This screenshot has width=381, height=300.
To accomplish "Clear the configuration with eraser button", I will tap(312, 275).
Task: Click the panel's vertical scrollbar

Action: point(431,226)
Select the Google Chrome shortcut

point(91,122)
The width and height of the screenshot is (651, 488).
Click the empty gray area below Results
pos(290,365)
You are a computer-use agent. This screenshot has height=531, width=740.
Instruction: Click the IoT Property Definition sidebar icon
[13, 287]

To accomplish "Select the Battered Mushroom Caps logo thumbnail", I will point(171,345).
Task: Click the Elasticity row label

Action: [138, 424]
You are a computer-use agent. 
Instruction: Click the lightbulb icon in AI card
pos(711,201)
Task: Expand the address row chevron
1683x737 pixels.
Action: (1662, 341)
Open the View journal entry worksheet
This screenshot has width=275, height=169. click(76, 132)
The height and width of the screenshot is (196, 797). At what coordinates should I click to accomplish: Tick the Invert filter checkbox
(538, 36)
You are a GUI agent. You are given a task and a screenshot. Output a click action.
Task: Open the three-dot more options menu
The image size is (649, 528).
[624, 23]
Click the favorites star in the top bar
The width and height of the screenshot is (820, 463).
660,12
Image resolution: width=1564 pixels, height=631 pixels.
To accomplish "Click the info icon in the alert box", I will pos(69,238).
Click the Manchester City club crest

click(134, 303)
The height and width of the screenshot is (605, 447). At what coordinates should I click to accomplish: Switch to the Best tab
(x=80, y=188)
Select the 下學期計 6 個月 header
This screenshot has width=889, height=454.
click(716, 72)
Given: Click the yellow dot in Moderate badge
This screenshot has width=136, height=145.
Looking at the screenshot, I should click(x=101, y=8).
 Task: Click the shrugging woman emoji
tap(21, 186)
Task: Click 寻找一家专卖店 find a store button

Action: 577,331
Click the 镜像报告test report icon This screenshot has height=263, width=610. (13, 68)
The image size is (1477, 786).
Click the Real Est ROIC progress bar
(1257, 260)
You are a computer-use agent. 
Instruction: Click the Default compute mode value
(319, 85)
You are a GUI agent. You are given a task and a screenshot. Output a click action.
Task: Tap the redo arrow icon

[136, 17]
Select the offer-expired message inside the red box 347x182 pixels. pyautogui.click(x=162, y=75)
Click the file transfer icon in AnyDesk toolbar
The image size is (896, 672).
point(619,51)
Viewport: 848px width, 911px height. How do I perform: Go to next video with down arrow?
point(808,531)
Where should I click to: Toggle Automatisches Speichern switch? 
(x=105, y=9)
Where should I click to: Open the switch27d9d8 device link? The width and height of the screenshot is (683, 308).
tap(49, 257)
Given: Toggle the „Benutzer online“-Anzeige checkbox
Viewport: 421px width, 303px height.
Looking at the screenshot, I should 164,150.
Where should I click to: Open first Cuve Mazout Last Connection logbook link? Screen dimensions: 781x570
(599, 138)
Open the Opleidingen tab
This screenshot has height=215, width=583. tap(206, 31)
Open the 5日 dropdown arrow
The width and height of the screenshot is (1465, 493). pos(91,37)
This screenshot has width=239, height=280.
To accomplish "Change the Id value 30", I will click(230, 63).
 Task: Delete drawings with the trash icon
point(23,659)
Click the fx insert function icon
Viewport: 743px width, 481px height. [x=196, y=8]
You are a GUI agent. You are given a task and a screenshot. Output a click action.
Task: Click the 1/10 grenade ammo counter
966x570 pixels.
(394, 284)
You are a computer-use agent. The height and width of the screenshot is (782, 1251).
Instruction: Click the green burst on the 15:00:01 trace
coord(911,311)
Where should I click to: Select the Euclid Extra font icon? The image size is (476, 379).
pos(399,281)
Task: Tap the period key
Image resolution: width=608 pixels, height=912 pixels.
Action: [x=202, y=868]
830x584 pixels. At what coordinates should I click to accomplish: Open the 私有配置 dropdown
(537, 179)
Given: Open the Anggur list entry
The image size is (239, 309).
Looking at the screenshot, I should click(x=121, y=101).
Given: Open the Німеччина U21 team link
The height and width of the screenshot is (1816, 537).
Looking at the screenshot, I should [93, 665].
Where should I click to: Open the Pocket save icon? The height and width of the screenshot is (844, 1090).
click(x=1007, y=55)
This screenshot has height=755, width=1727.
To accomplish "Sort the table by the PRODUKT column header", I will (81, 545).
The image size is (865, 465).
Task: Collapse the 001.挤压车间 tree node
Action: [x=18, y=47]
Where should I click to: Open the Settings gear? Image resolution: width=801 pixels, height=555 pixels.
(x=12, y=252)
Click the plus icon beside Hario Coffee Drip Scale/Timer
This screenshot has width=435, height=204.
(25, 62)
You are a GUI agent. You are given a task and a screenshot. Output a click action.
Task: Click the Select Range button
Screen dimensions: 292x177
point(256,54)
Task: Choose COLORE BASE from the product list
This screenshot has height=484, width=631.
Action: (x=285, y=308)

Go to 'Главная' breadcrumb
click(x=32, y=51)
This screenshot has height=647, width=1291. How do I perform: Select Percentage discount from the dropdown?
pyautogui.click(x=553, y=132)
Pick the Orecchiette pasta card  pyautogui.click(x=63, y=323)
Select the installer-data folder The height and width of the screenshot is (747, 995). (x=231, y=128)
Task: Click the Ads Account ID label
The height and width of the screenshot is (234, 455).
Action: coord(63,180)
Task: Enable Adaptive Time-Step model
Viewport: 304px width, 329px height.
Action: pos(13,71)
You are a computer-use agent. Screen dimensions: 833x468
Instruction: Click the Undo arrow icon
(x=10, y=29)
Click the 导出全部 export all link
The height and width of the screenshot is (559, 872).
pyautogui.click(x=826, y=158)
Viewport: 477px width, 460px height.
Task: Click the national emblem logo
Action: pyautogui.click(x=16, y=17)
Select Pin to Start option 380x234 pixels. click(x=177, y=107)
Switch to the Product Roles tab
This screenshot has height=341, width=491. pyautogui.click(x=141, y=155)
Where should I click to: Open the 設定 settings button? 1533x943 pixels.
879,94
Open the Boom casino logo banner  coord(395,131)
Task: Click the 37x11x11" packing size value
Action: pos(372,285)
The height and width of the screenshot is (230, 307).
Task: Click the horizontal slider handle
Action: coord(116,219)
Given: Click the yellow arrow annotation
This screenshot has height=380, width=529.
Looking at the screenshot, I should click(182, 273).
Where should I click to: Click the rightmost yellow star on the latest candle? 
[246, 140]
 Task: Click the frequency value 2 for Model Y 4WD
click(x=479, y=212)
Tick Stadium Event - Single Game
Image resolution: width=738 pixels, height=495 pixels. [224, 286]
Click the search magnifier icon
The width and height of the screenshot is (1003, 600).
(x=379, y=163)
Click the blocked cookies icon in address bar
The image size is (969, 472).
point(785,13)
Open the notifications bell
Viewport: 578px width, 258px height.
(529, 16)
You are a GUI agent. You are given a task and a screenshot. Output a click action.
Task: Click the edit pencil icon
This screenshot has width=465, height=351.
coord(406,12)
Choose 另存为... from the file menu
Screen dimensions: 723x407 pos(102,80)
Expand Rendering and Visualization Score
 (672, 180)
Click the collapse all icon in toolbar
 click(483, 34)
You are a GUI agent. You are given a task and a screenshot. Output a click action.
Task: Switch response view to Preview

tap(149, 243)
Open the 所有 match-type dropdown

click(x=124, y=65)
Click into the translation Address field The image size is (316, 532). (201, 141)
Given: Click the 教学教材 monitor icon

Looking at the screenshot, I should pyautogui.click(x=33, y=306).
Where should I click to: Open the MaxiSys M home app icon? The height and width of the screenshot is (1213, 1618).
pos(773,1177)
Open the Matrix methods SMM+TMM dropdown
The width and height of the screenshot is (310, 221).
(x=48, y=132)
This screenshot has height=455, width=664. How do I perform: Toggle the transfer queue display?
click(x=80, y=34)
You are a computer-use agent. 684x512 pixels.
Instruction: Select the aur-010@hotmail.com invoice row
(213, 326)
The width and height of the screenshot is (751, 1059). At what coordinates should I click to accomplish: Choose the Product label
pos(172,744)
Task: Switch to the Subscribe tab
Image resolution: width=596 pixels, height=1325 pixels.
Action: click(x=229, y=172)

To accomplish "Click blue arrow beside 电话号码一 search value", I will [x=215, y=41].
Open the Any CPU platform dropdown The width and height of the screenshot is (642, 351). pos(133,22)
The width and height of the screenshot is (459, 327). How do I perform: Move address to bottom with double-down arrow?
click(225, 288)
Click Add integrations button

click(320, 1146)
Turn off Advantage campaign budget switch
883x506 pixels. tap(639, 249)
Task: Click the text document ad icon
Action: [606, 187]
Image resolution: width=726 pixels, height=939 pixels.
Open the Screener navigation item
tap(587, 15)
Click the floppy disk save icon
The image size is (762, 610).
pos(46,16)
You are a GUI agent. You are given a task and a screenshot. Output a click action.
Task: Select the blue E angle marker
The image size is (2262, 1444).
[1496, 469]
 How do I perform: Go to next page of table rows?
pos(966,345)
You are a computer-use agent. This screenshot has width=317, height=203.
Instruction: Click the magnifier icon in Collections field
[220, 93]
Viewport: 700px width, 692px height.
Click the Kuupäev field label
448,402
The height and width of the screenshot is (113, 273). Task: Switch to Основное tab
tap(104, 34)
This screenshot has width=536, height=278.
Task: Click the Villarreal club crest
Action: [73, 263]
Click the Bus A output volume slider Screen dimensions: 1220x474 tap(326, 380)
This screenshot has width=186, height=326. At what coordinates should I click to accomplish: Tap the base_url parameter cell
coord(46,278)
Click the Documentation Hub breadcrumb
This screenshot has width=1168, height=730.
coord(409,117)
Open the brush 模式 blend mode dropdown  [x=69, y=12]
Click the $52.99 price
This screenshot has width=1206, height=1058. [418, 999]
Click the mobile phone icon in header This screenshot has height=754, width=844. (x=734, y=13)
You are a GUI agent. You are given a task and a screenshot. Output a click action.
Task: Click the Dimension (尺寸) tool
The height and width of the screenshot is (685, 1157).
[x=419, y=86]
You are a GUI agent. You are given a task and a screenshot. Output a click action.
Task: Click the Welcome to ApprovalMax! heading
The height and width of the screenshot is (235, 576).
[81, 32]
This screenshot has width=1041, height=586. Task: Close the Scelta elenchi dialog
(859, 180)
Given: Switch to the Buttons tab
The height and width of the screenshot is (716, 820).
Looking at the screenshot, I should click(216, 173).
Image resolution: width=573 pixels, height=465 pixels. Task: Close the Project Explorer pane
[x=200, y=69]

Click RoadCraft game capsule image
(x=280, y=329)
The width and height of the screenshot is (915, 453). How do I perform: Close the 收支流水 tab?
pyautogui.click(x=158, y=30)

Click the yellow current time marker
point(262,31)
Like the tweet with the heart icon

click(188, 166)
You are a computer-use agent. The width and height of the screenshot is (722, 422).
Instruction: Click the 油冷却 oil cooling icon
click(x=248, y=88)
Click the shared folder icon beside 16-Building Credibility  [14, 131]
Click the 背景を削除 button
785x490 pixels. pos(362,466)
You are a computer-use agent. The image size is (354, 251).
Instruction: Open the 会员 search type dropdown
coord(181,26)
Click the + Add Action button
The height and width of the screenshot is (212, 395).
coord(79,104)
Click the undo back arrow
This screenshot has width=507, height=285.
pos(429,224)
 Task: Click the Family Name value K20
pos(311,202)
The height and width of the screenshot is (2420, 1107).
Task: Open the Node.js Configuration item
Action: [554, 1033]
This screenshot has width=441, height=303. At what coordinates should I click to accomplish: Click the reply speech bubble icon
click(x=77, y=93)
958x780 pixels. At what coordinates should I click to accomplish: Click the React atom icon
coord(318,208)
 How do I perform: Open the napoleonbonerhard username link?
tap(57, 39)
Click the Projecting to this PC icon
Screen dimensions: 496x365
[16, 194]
• • • • • • •
Every line of the data that includes the word "folder" should be copied.

Select the installer-data folder The height and width of the screenshot is (747, 995). (x=231, y=128)
Click the shared folder icon beside 16-Building Credibility  [14, 131]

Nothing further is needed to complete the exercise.